Running while Female

Early autumn mornings are made for running.  5:00 AM is temperate and cool, dark (no sunscreen needed), the right time to see wild animals, and populated with very few people.  My neighborhood does not have street lights, so the darkness is all encompassing.  I see plenty of stars each morning, and I have practiced the same route over and over again so I know where to step so I don’t trip.  (Okay, so I still trip on occasion.)  I run alone – just me, my thoughts, and my daily meditative experience – and I love it. 

About five years ago during one of these morning runs, a vehicle followed behind me for quite a distance, then pulled up next to me and kept pace, passed me by a bit, and then slowed down and rolled down the window.  At that point, panic took over, I broke into a full-out sprint, and I didn’t calm down until I was back in my house with the door locked.  I genuinely feared for my safety and it took me a long time to work up the courage to get back out there again. 

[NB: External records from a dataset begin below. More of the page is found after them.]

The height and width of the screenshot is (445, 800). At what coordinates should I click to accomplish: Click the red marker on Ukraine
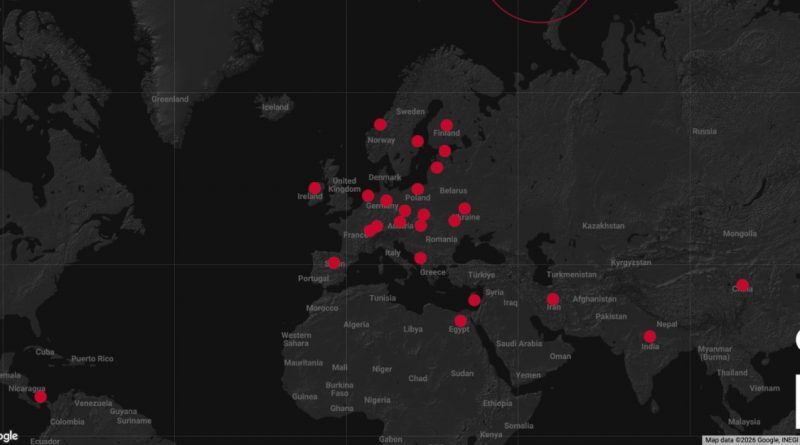tap(464, 209)
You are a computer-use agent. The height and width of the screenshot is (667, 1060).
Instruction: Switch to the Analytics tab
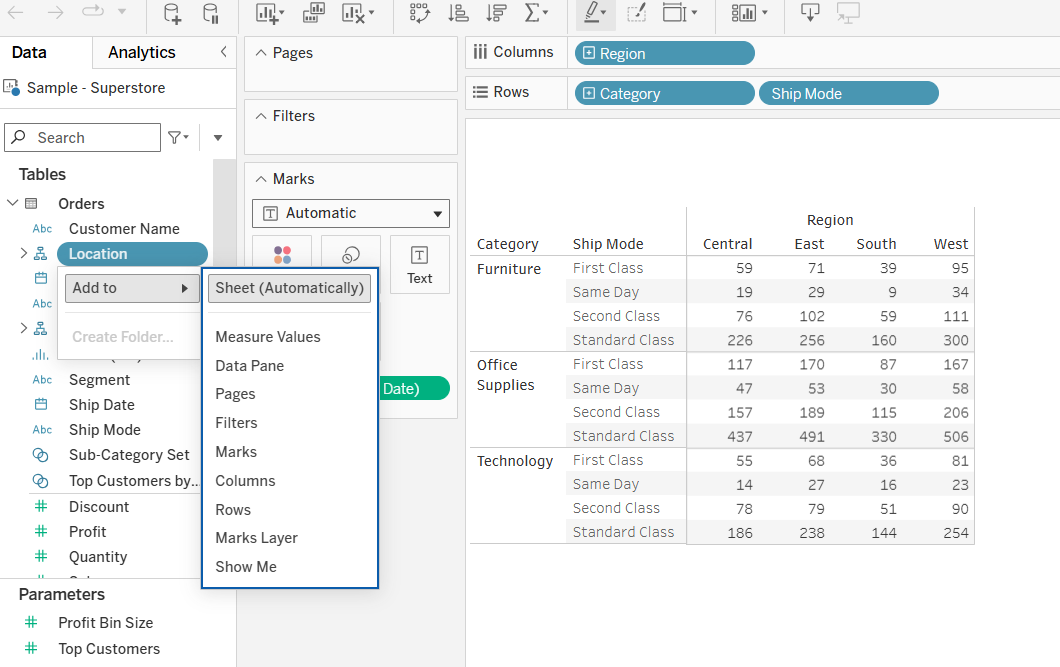pyautogui.click(x=140, y=52)
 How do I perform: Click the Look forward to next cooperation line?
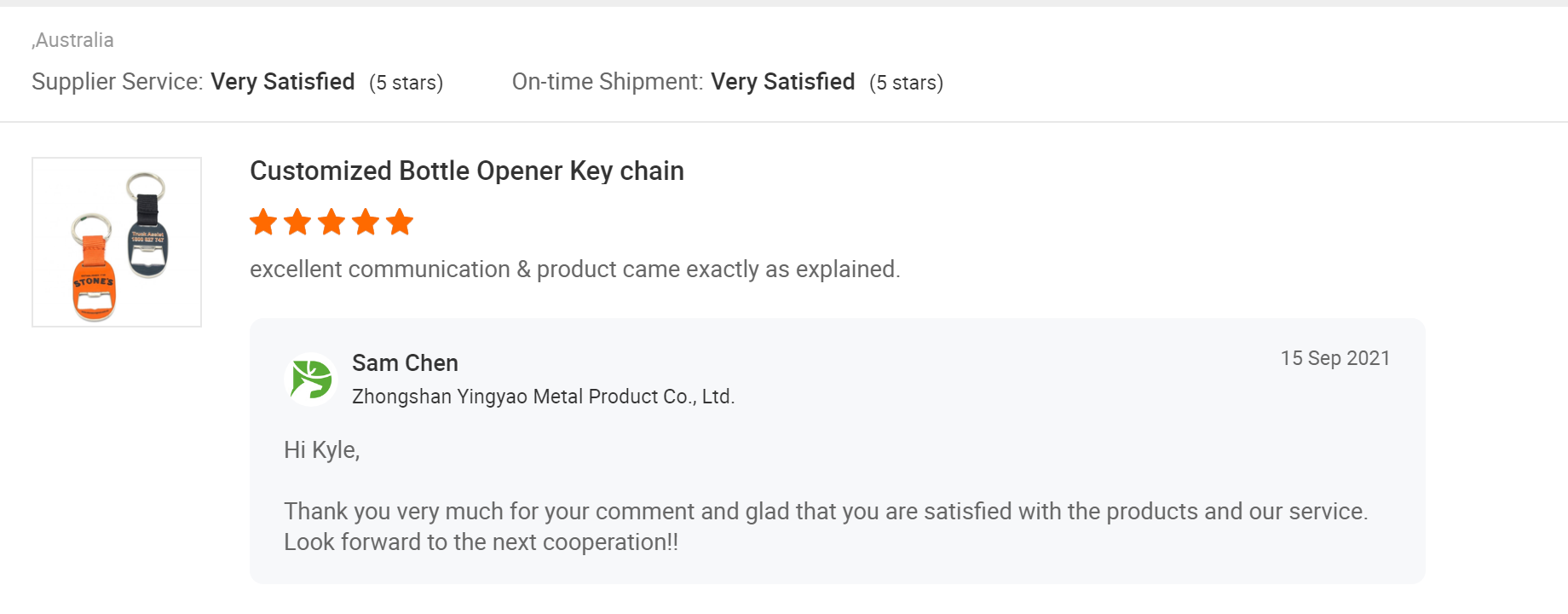(481, 542)
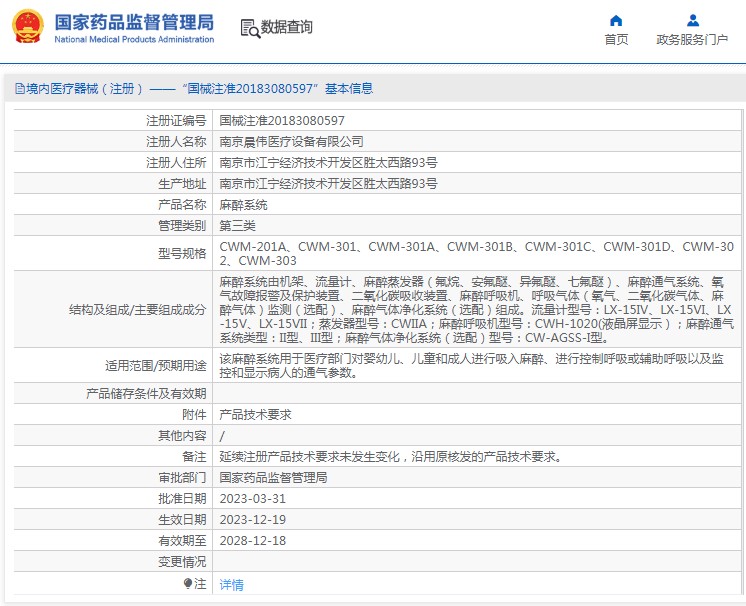Screen dimensions: 746x606
Task: Click the bullet icon next to 注
Action: point(188,583)
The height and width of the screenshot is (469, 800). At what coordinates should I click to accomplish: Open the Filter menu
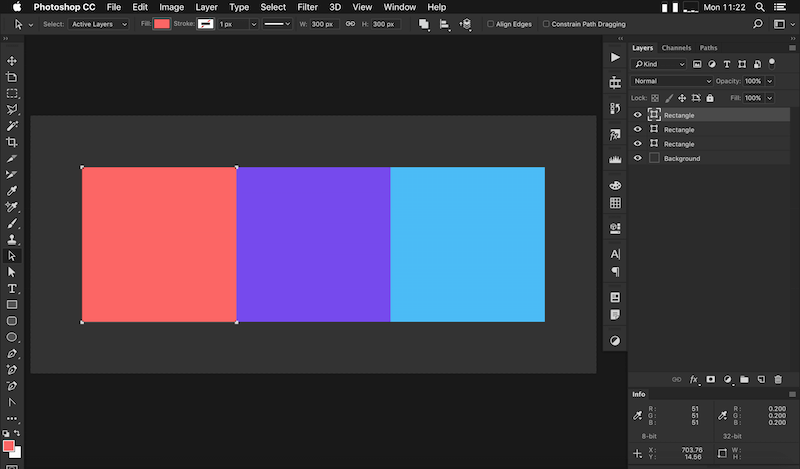point(307,7)
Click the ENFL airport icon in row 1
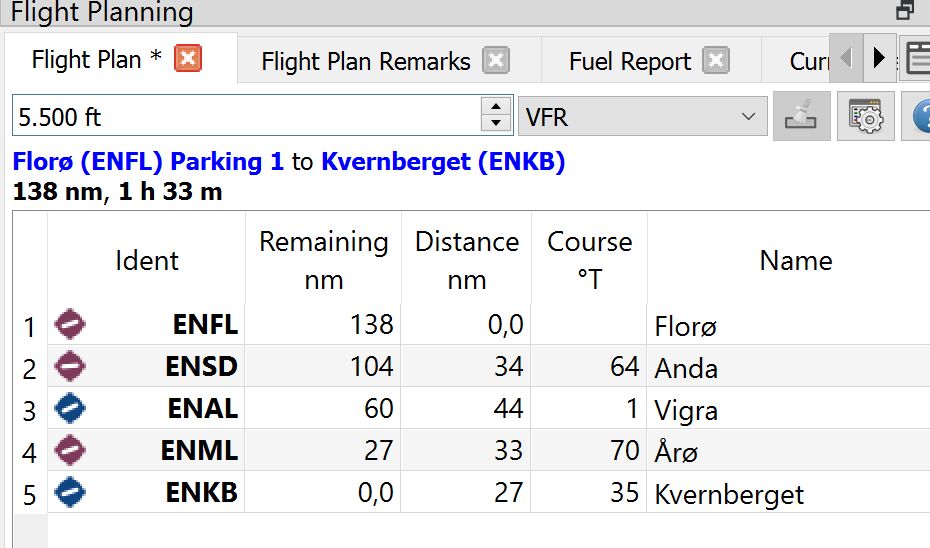 click(x=70, y=324)
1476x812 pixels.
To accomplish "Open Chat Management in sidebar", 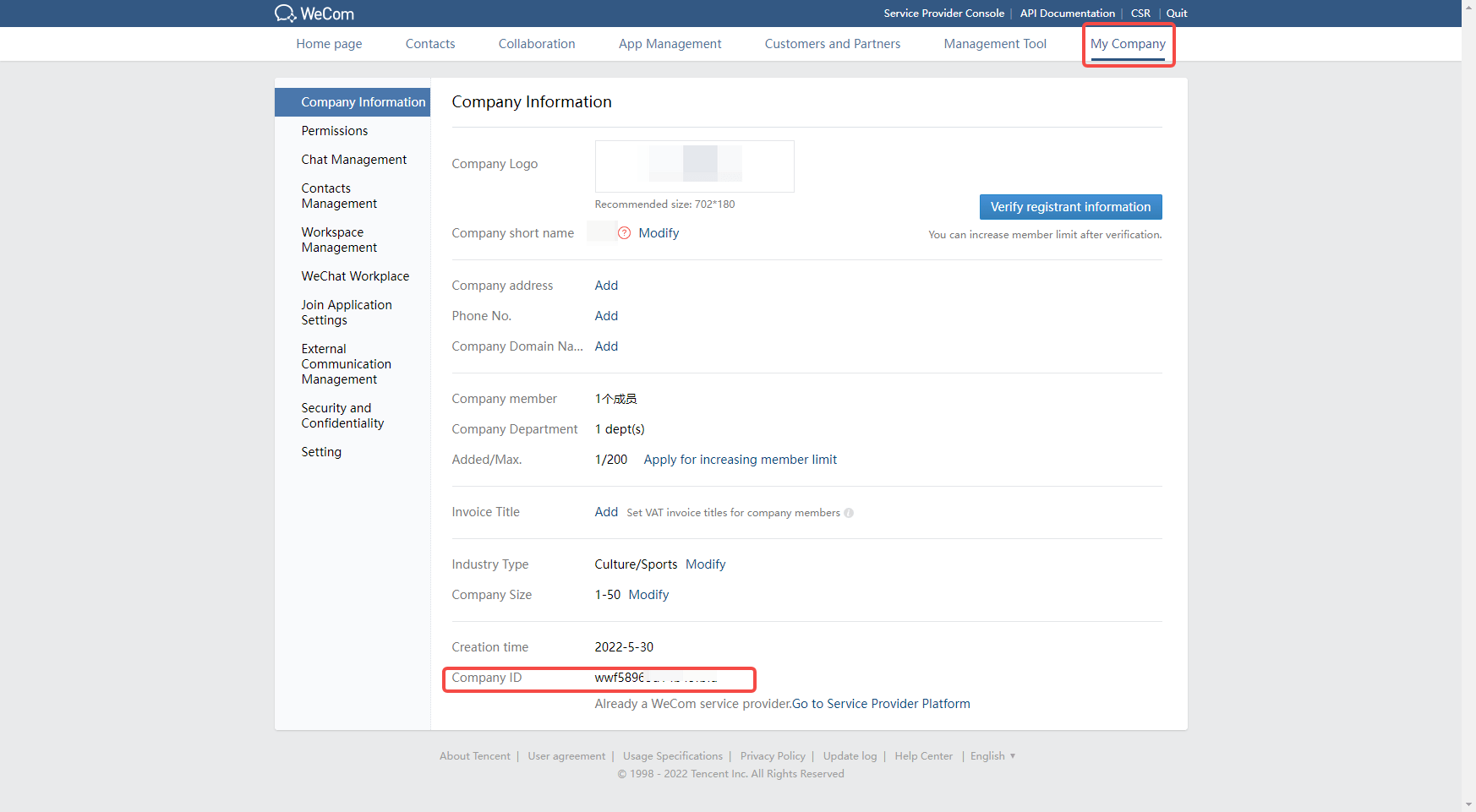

I told this story to a few male friends at the time and each scolded me for running by myself, for risking rape and kidnapping and death.  They mansplained that the threat of attack was ever present, and that I shouldn’t ever go out alone like that again. 

Right, like being alone would protect me.  Sexual assault happens all the time.  I was 10 years old the first time someone grabbed my breasts and tried to stick his hands down my pants.  We were in a roomful of people.  When I was 14, some random guy patted my butt as I entered the hospital to volunteer.  My dad and brother were less than 10 feet away.  When I was 21, a guy walked up to me at a busy intersection, grabbed my breasts, smiled, and walked away.  During my 20’s, I went to bars and clubs knowing that guys would play the game of grab-ass as well.  (I started going to lesbian clubs because then I could dance without much fear of, literally, being manhandled.)  Sexual assault happens, it happens all the time, and being with other people is not protection.

I refuse to live my life in fear of assault. 

This week I had another unusual and scary experience on my morning run.  A truck tailed me, u-turned, u-turned again, followed me down my street, passed me, parked, and then 2 minutes later came back down my street.  My panic level increased, I mentally began thinking of ways to protect and defend myself, and I did not stop running until I had reached my house.  I’m sure there’s a perfectly good reason for what the driver did – maybe they forgot something, maybe they were picking someone else up, maybe they were playing Pokemon Go – and it is unlikely that I was a target.  I cannot let this type of fear stop me from living my life the way I want to.

I got back out there the next morning.  It was hard emotionally but I did it.  My solo night run was much worse because there are more cars and people out at night.  I repeated “these are my neighbors and they don’t want to hurt me” over and over again.  I couldn’t get into a groove because my attention kept being pulled towards panicky feelings.  And then a little dog ran right up to me, stopped, licked my ankles, and flopped over to expose his belly.  It was such a gesture of trust and, I won’t lie, it mended my heart a lot.  The little guy was lost, needed my help, and recognized that I was a neighbor who wouldn’t hurt him.  I spent the next five minutes tracking down his owner and, in the end, I felt really good about recognizing the humanity in others.


I opened a fortune cookie today and it had one word for me:  Run.  And that’s what I’m choosing to do.